La  fine della mimesi della natura

Come abbiamo visto trattando L’informale e i tagli di Fontana, nel Novecento, la genialità, la forza dell’artista non è più nell’opera, ma consiste nell’atto stesso del creare, in virtù del mutato atteggiamento dell’artista di fronte all’oggetto della sua ispirazione, cioè del “referente”.

In questo secolo, infatti, l’esplosione della riproduzione meccanica, soprattutto la fotografia, ma anche il cinema e la stampa, porta ad una incrinatura profonda dell’idea che la comunicazione artistica possa ancora basarsi su un referente esterno, cioè sulla copia o mimesi della natura.

Si iniziano a cercare motivi di ispirazione nel mondo dei sentimenti, nei moti della vita interiore. Accanto a questo filone psico-fisiologico è presente anche una componente relativa all’astrazione, alla oggettività e al rigore delle formule regolari. Per  altre correnti artistiche, invece, la componente è la natura fortemente ricca di simbolismo.

La distinzione fra artistico ed estetico

Ma soprattutto la componente più importante nei mutamenti radicali comuni a tanti movimenti artistici del Novecento, quali l’espressionismo, l’astrattismo espressionista, l’informale e tante altre poetiche di fine e inizio secolo, consiste nella distinzione dell’artistico dall’estetico, con la scelta netta a favore del primo dei due concetti.

Per estetico si intende l’identificazione con il BELLO, con il “piacere del gusto”, mentre l’ARTISTICO si identifica con l’esperienza culturale, la conoscenza, in definitiva cioè si identifica con l’ESPRESSIVO nel senso più compiuto del termine.

+ + +

Esercizio proposto 1:
Trascrivi integralmente il testo sulla fine della mimesi della natura, parola per parola e senza alcuna modifica.
Il testo e i record sono del tutto indipendenti l'uno dall'altro.

Estratti del dataset:
+ + +

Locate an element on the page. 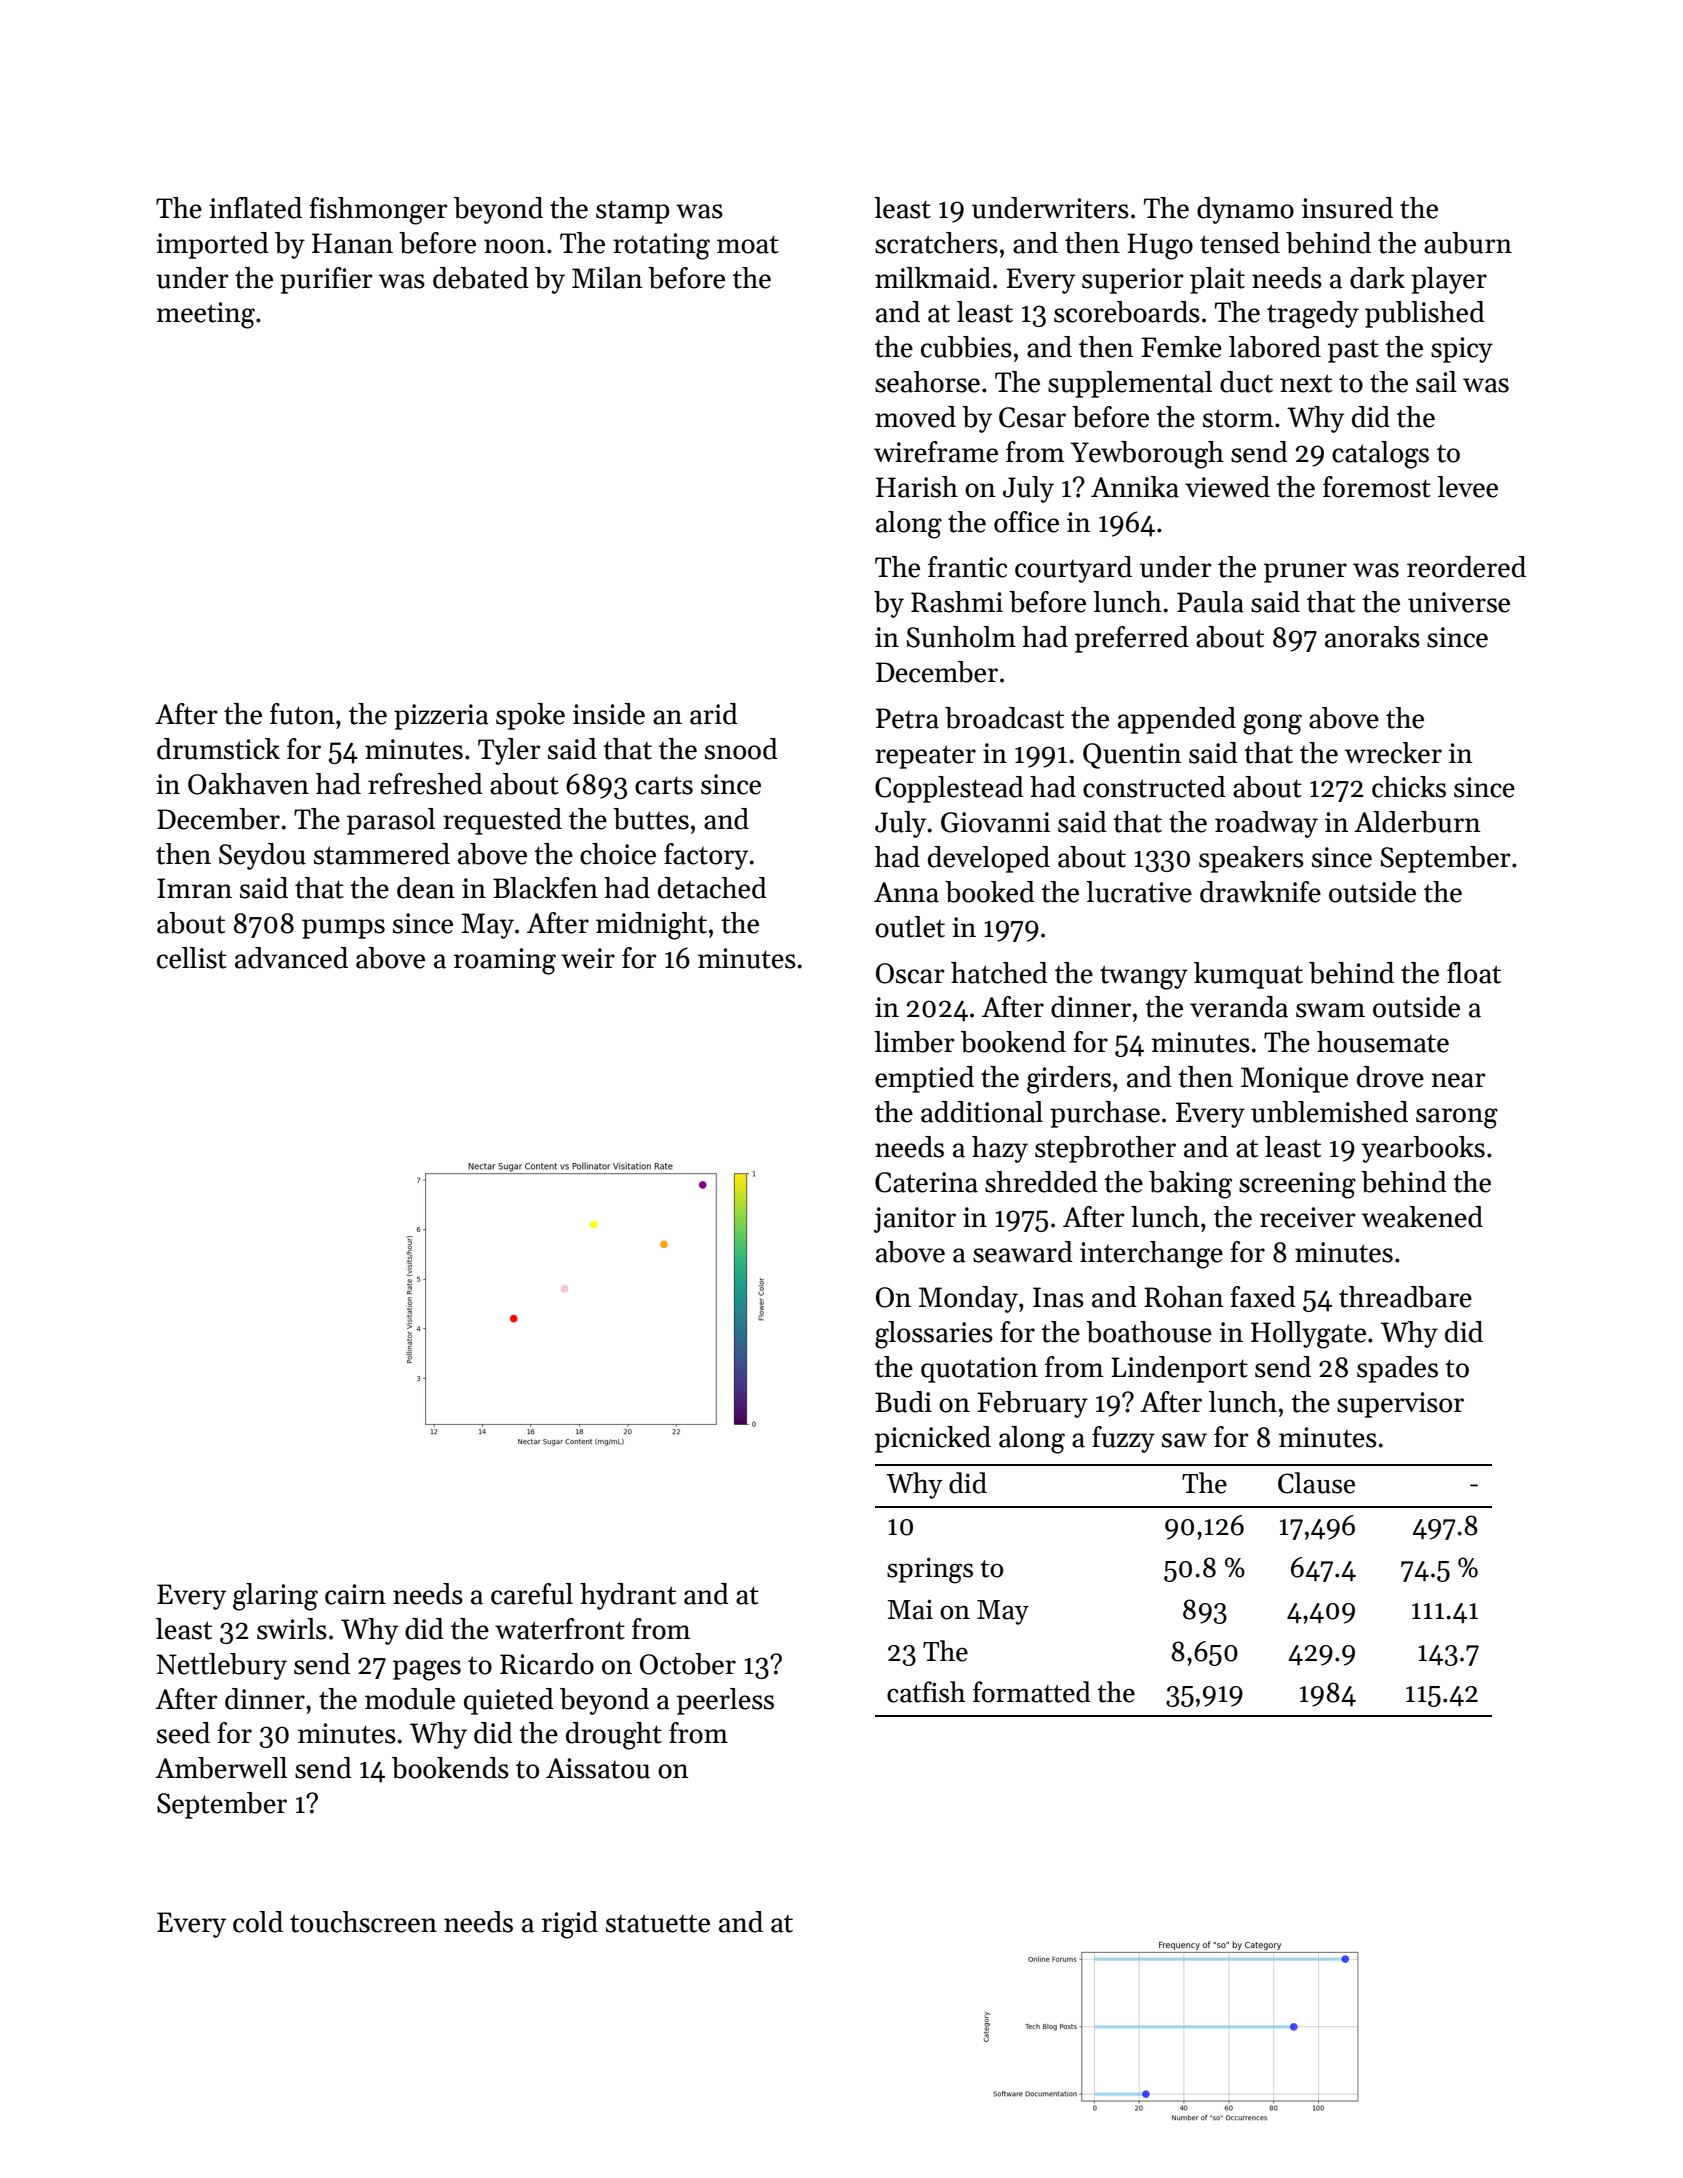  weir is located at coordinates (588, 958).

+ + +

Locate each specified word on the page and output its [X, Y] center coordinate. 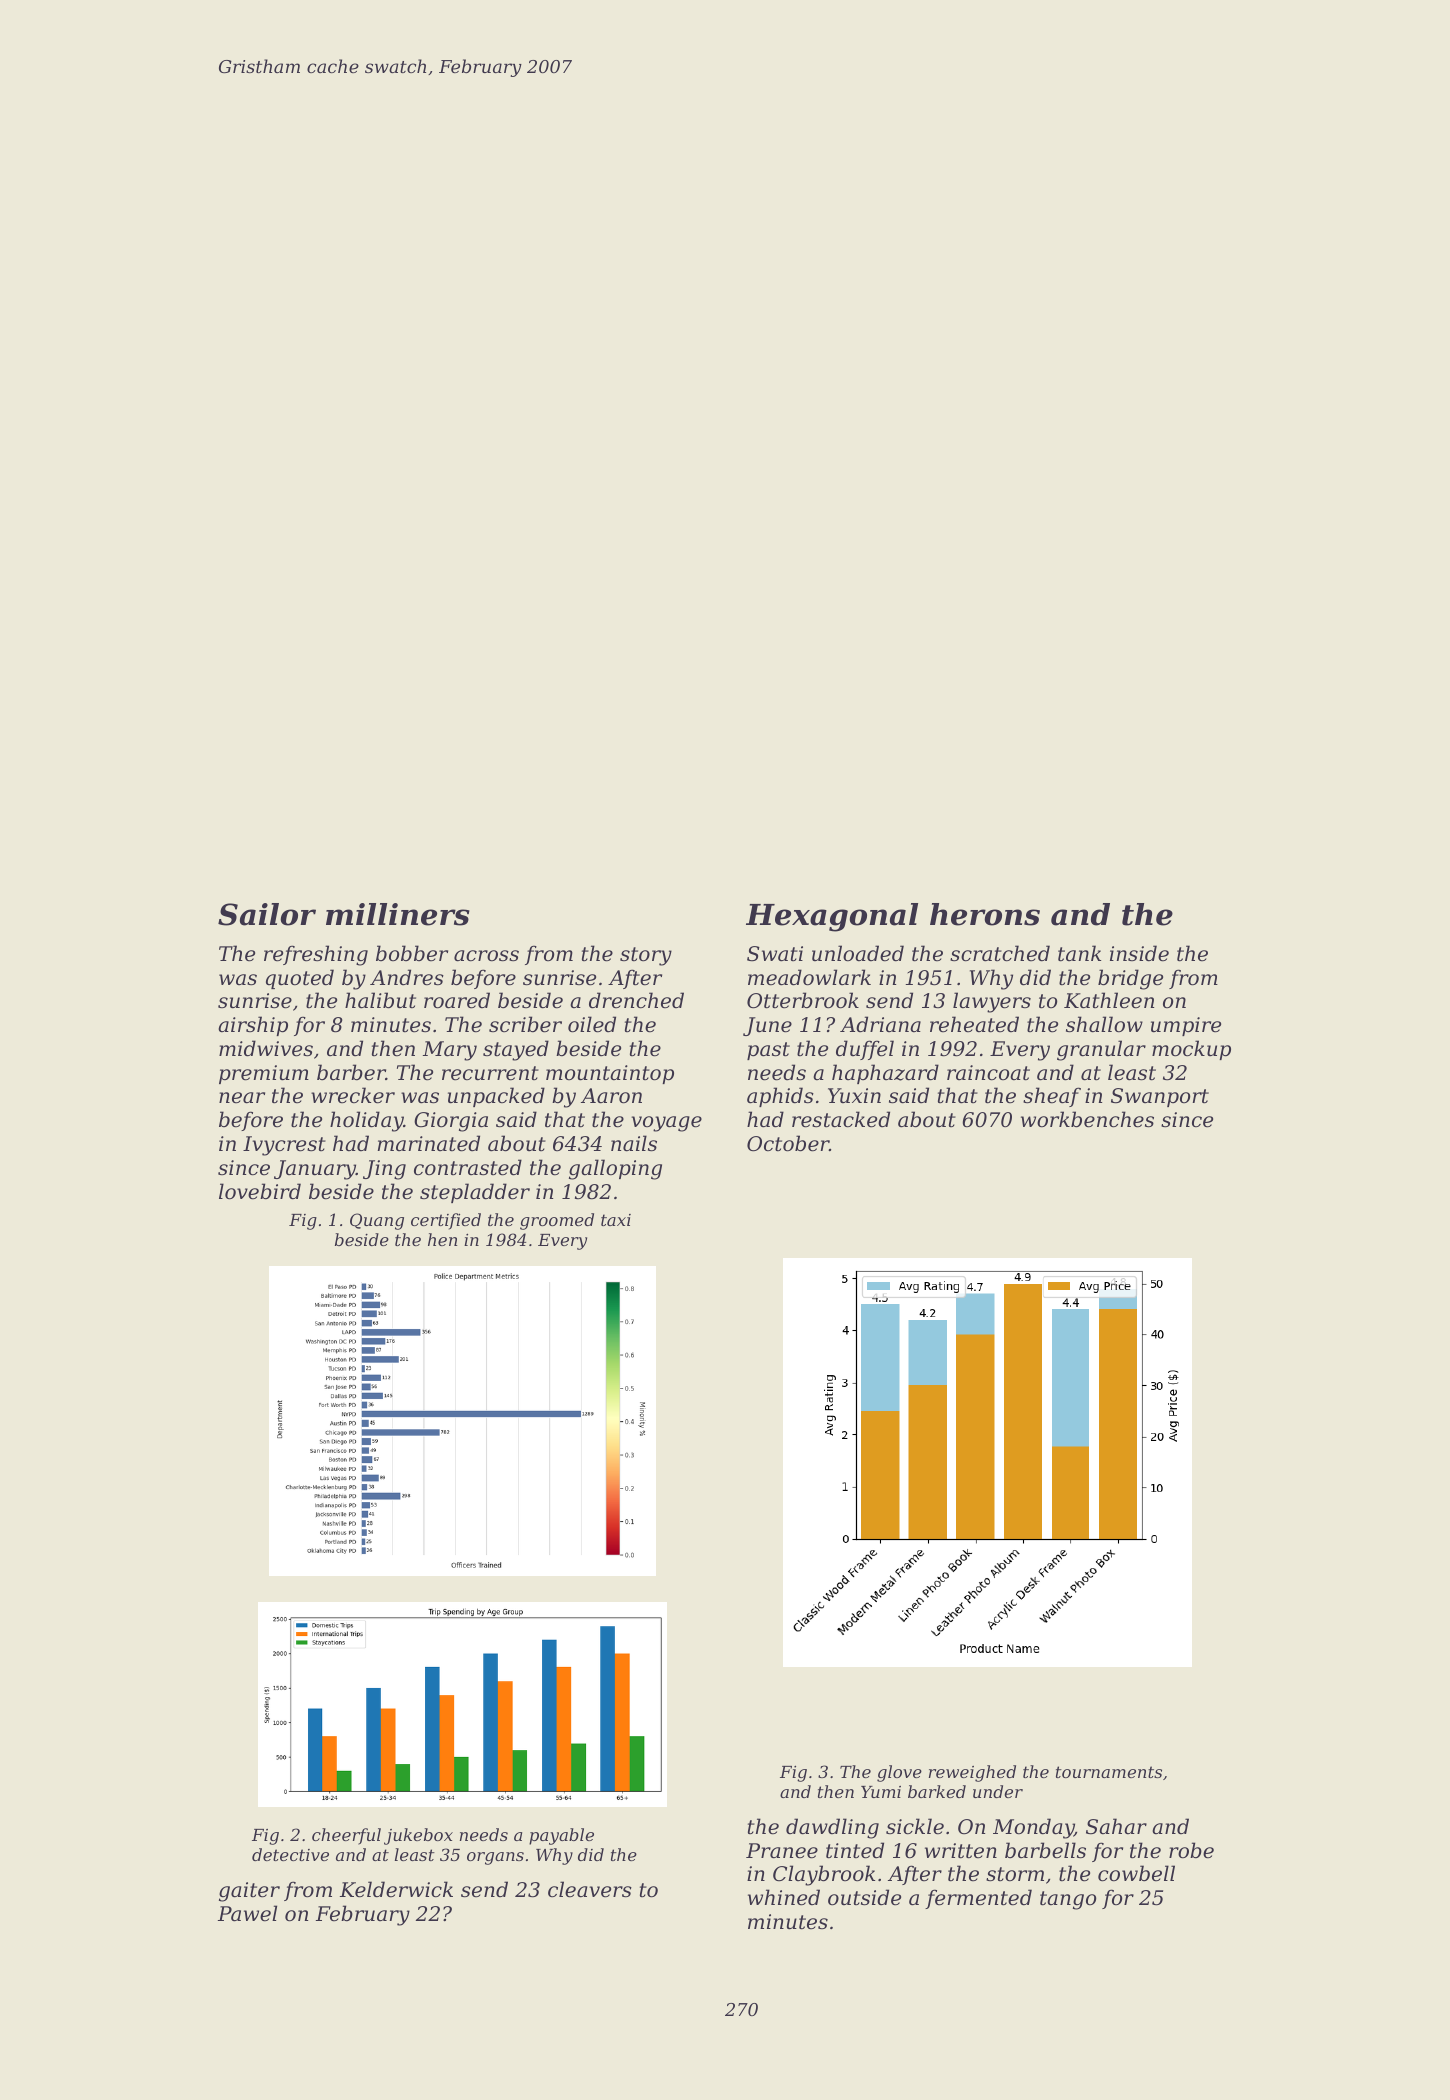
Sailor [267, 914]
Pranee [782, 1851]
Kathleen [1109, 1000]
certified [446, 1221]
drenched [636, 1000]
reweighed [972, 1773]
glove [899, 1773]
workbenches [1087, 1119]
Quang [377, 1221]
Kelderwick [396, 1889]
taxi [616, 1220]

+ + +

Esercizio proposto 2:
Riporta di nuovo, senza modifiche, il tratto dei record che va dalla riga contenente "drenched [636, 1000]" fino alla riga contenente "taxi [616, 1220]", estremi inclusi, e nient'altro.

Risposta completa 1:
La  fine della mimesi della natura

Come abbiamo visto trattando L’informale e i tagli di Fontana, nel Novecento, la genialità, la forza dell’artista non è più nell’opera, ma consiste nell’atto stesso del creare, in virtù del mutato atteggiamento dell’artista di fronte all’oggetto della sua ispirazione, cioè del “referente”.

In questo secolo, infatti, l’esplosione della riproduzione meccanica, soprattutto la fotografia, ma anche il cinema e la stampa, porta ad una incrinatura profonda dell’idea che la comunicazione artistica possa ancora basarsi su un referente esterno, cioè sulla copia o mimesi della natura.

Si iniziano a cercare motivi di ispirazione nel mondo dei sentimenti, nei moti della vita interiore. Accanto a questo filone psico-fisiologico è presente anche una componente relativa all’astrazione, alla oggettività e al rigore delle formule regolari. Per  altre correnti artistiche, invece, la componente è la natura fortemente ricca di simbolismo.

La distinzione fra artistico ed estetico

Ma soprattutto la componente più importante nei mutamenti radicali comuni a tanti movimenti artistici del Novecento, quali l’espressionismo, l’astrattismo espressionista, l’informale e tante altre poetiche di fine e inizio secolo, consiste nella distinzione dell’artistico dall’estetico, con la scelta netta a favore del primo dei due concetti.

Per estetico si intende l’identificazione con il BELLO, con il “piacere del gusto”, mentre l’ARTISTICO si identifica con l’esperienza culturale, la conoscenza, in definitiva cioè si identifica con l’ESPRESSIVO nel senso più compiuto del termine.

Risposta completa 2:
drenched [636, 1000]
reweighed [972, 1773]
glove [899, 1773]
workbenches [1087, 1119]
Quang [377, 1221]
Kelderwick [396, 1889]
taxi [616, 1220]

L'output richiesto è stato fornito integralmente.